#### Supplied data:
::::
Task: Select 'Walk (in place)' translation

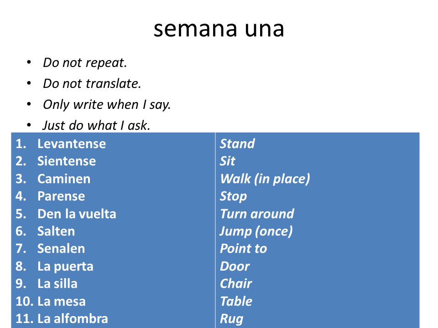Action: click(265, 179)
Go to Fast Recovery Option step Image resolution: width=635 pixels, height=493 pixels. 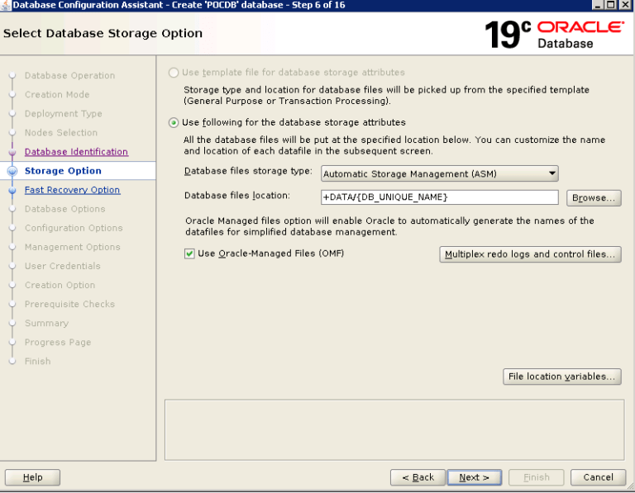point(72,190)
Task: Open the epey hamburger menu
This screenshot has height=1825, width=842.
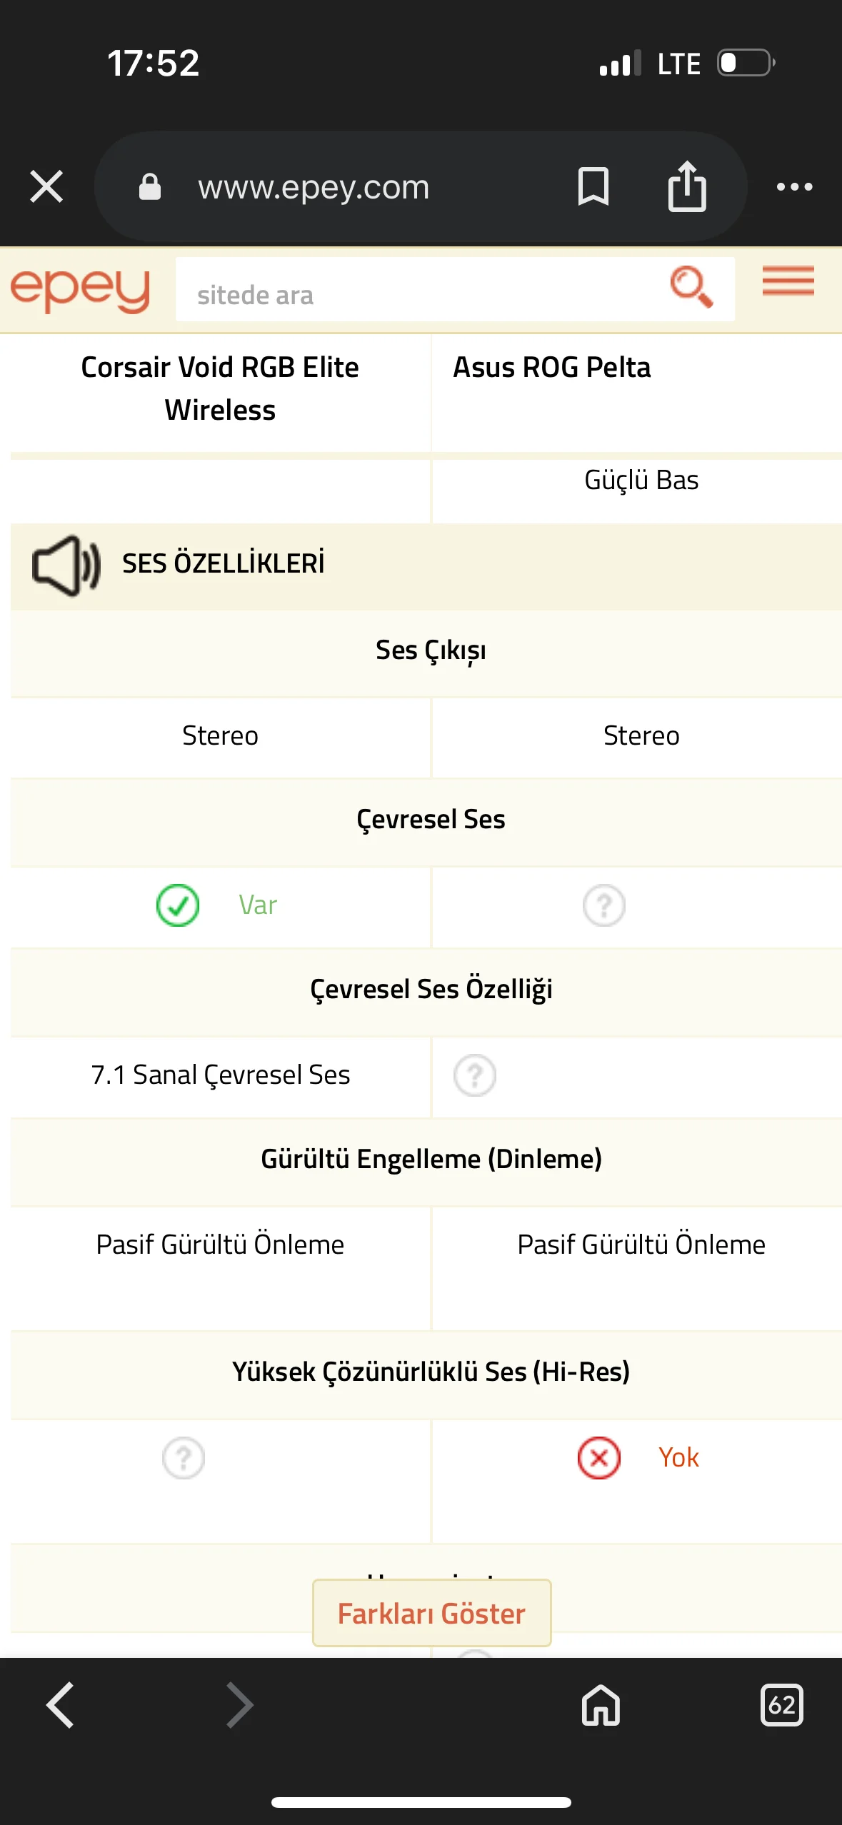Action: pyautogui.click(x=788, y=281)
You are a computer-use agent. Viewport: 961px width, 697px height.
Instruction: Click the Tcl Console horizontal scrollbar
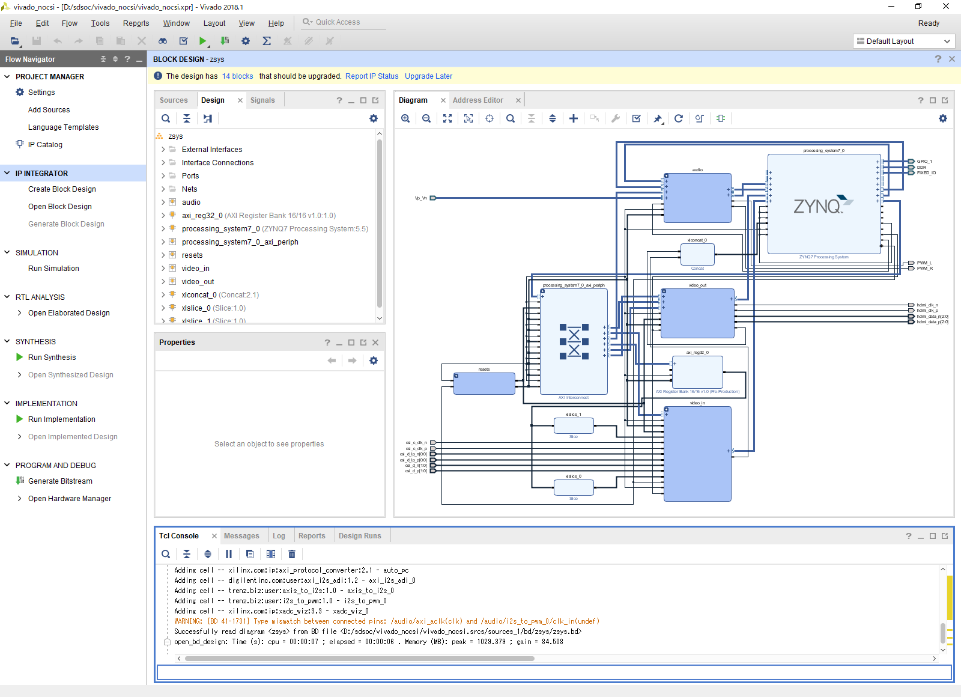pyautogui.click(x=359, y=659)
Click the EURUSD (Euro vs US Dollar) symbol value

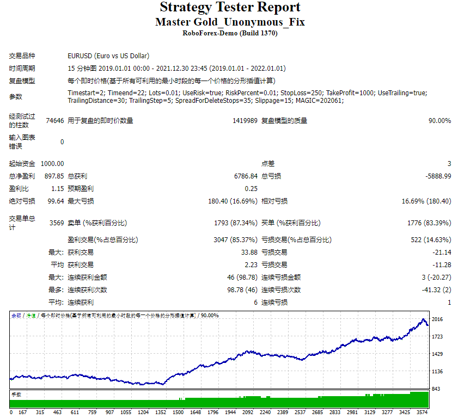pos(108,56)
::::
#### Aim:
Please rewrite the material from the line with "You are a computer-use" up to and including the last line of the material, changing "horizontal scrollbar" to "vertical scrollbar" and keeping everything else the same. Leave the pictures out of your answer.

#### Solution:
You are a computer-use agent. Viewport: 961px width, 697px height.
Instruction: Click the Tcl Console vertical scrollbar
pyautogui.click(x=359, y=659)
Click the EURUSD (Euro vs US Dollar) symbol value

pos(108,56)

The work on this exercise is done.